Carson was harshly criticized for his comments, including by LGBT students at the Johns Hopkins medical institutions. Carson apologized “if anybody was offended” on MSNBC, then called his critics “racist” on conservative talk radio. After more than half of the graduating class at the Johns Hopkins School of Medicine called for his replacement as commencement speaker, he agreed to step down.

In his new book, One Nation: What We Can All Do To Save America's Future, Carson lashes out at the “secular progressives” he claims twisted his words, as well as the “gay activists” at Johns Hopkins School of Medicine who he says acted as “instigators, accusing me of being a homophobe.” He concludes by saying that it was only when he spoke to “prominent members of the gay community at Johns Hopkins” before withdrawing as commencement speaker that he learned that they find bestiality comparisons “particularly abhorrent”:

Prior to my decision to withdraw as commencement speaker, I spoke to some prominent members of the gay community at Johns Hopkins.
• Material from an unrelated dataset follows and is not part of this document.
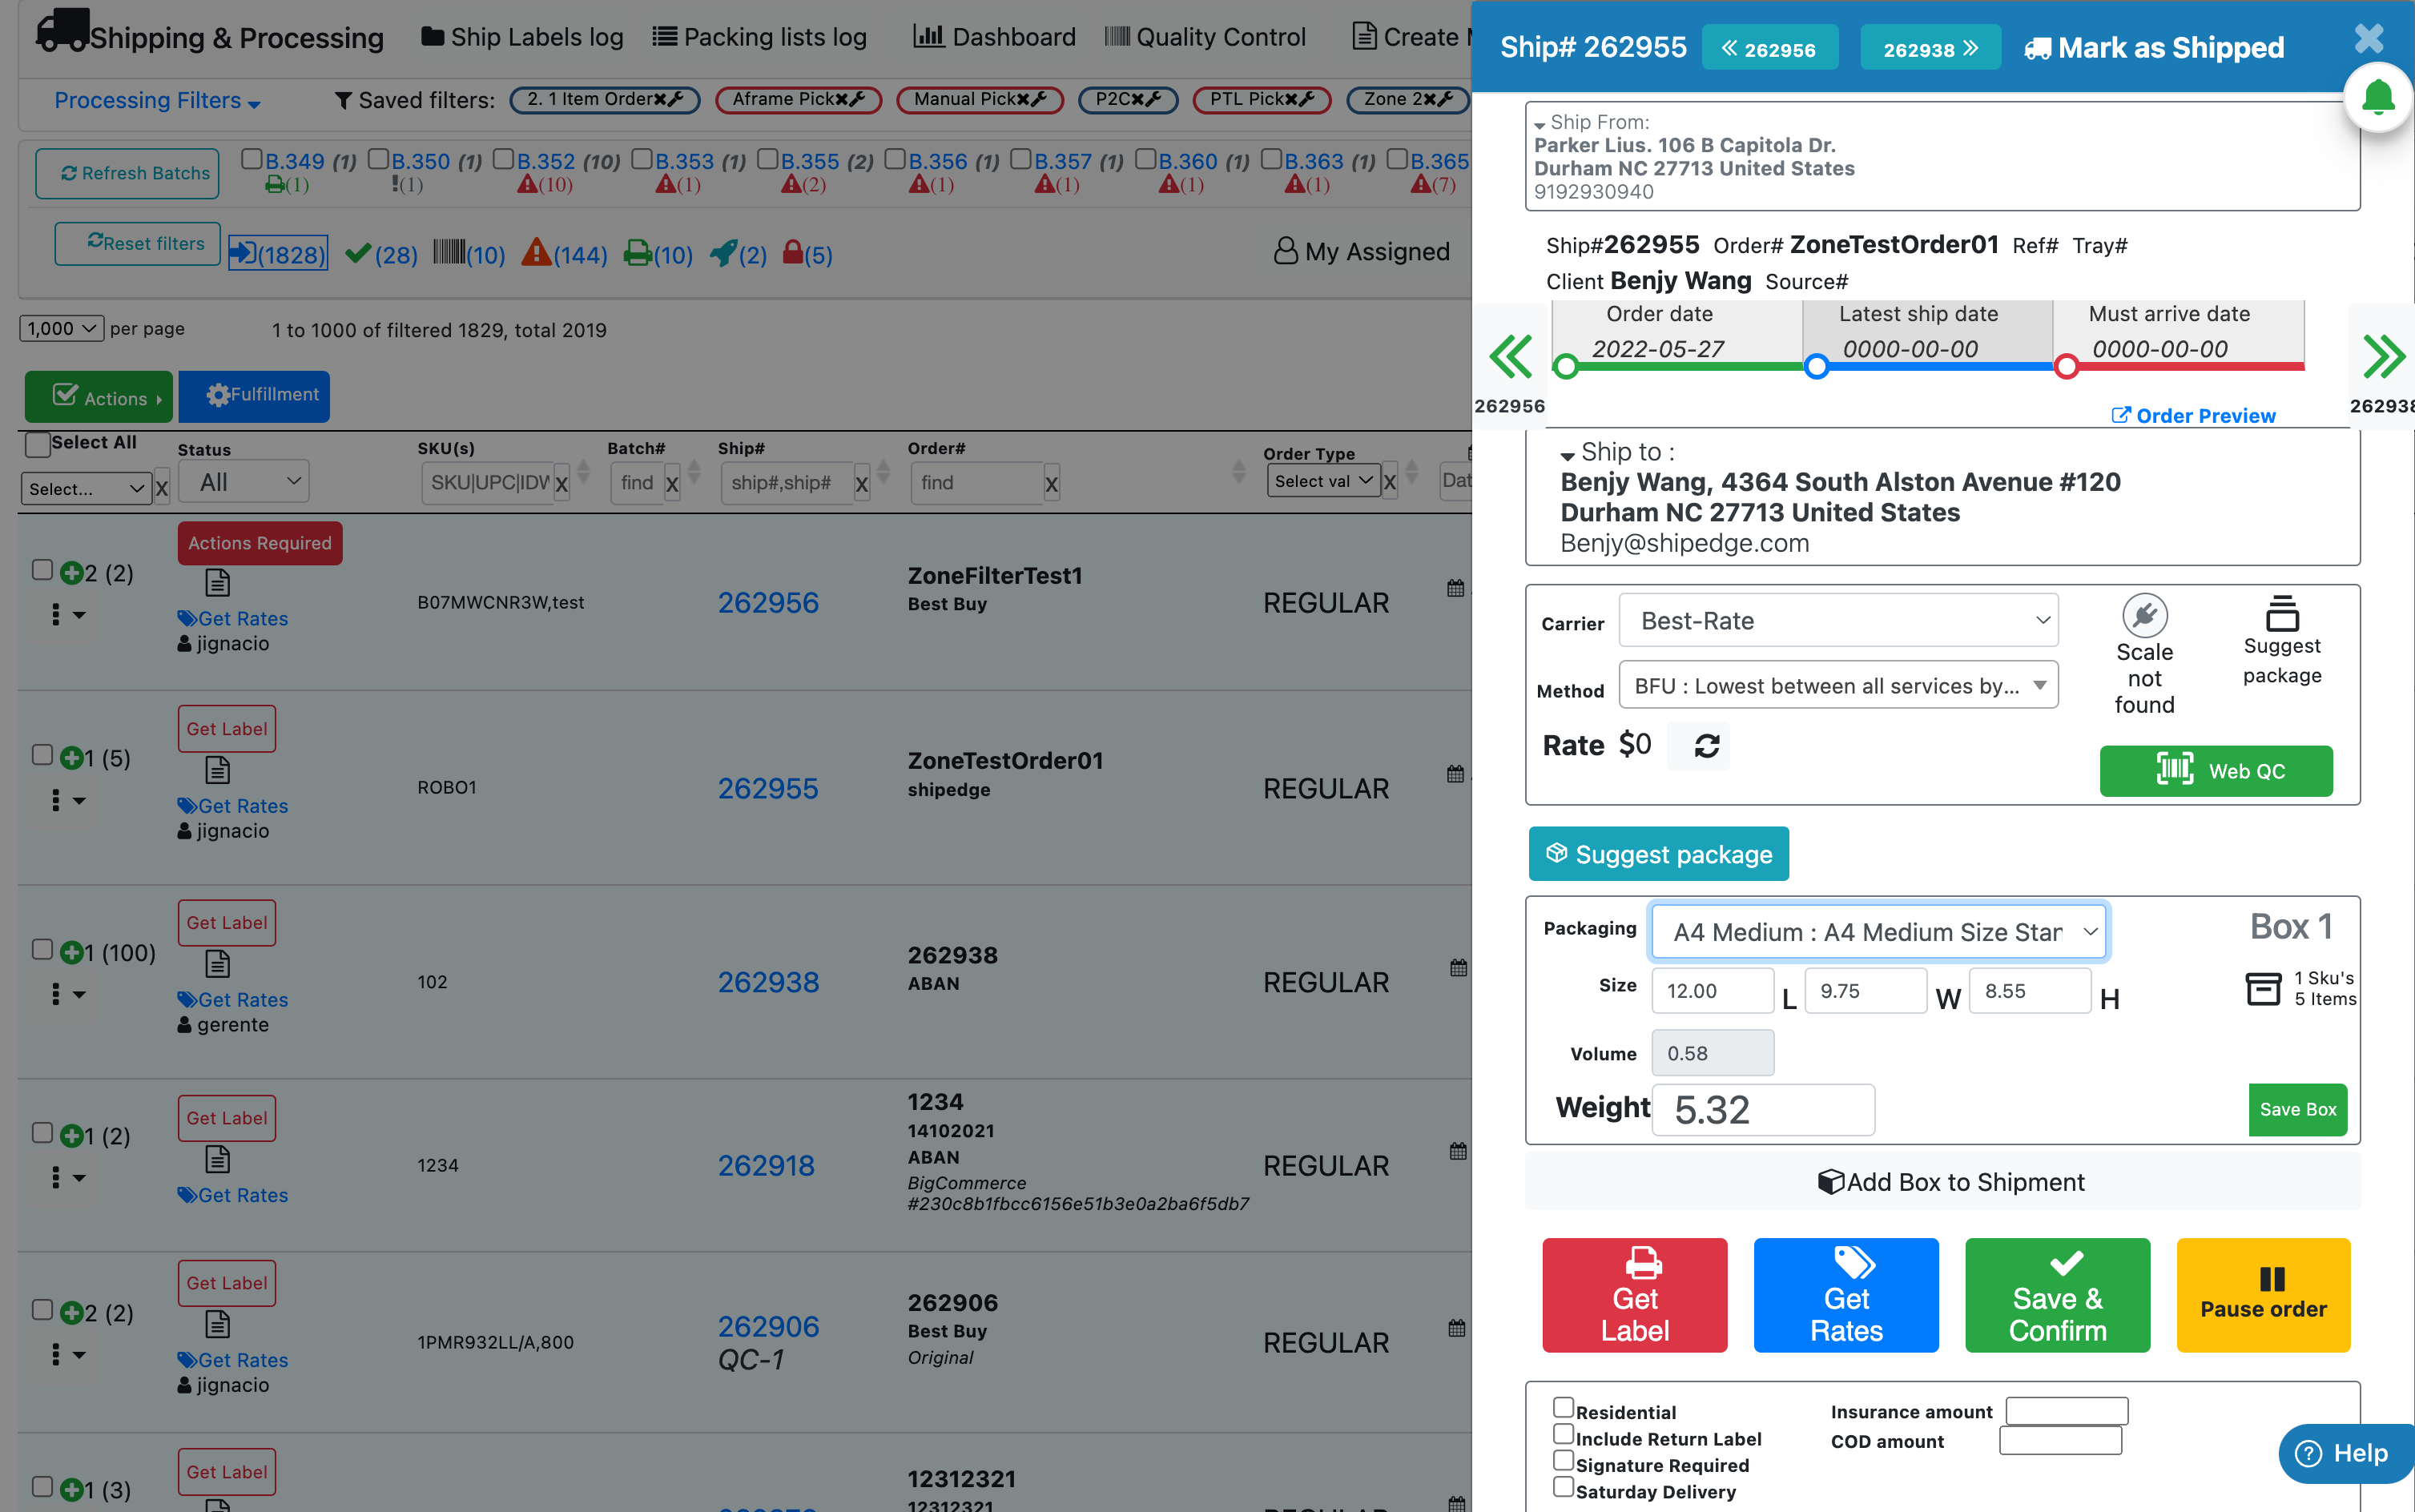Viewport: 2415px width, 1512px height.
Task: Open the Order Preview link
Action: pos(2193,416)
In doing so I found out two important things: First, bestiality is particularly abhorrent in the gay community and the mention of it evokes a very emotional response. Had I known that, I would have avoided the topic, since the last thing I wanted to do was to cause unnecessary offense and distract from the matters at hand. [Page 19]

Elsewhere in One Nation, Carson puts anti-gay bigots on the same level as those who harshly criticize such bigotry. He writes that “there has been a long and shameful history of gay bashing in America that thankfully is waning” and that “this bigotry can still be seen in the assumption by many on the Right that gays should not have access to children because they are more likely to commit rape or engage in aberrant sexual indoctrination.” He then comments that “the mantle of hatred has been taken up by the other side, which feels that hateful speech and actions toward anyone who doesn't embrace the gay agenda is justified.”
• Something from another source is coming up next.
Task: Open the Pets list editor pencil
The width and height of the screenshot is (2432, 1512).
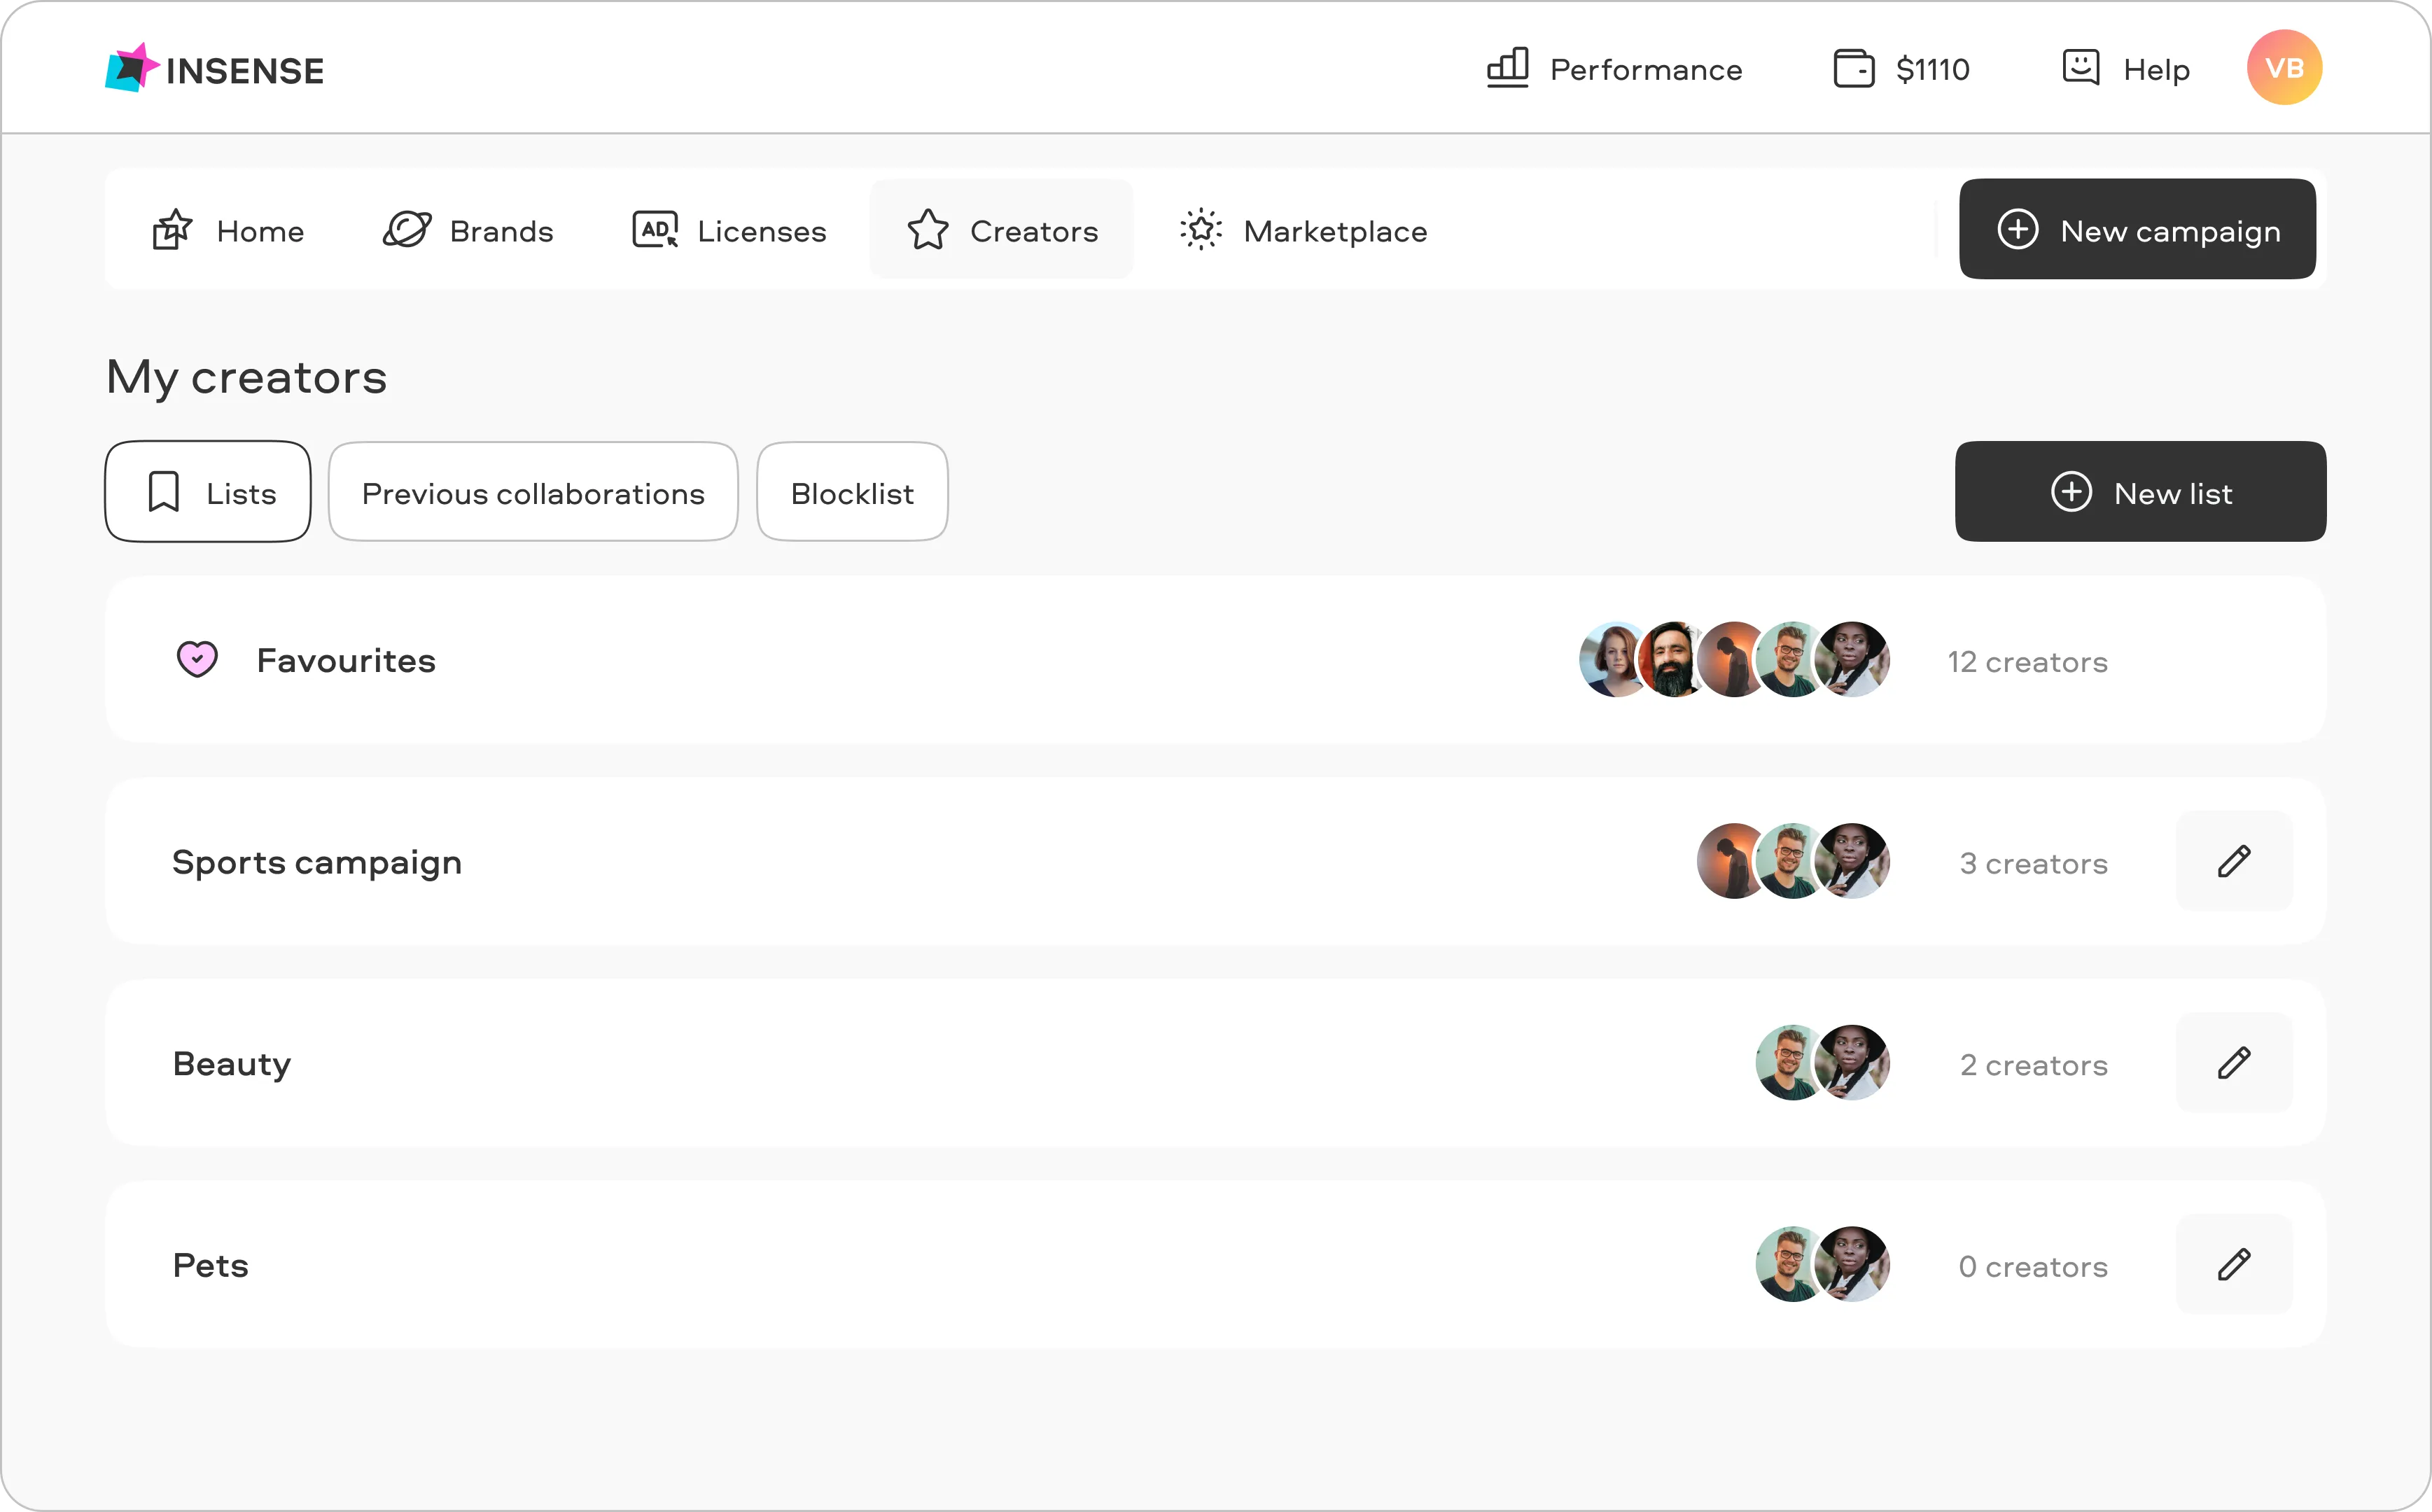Action: (2234, 1264)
In his 2012 book America the Beautiful: Rediscovering What Made This Nation Great, Carson warned that attempts to “redefine marriage” could cause a “disastrous ending” for America similar to the fall of the Roman Empire. "I believe God loves homosexuals as much as he loves everyone," he wrote, “but if we can redefine marriage as between two men or two women or any other way based on social pressures as opposed to between a man and a woman, we will continue to redefine it in any way that we wish, which is a slippery slope with a disastrous ending, as witnessed in the dramatic fall of the Roman Empire.”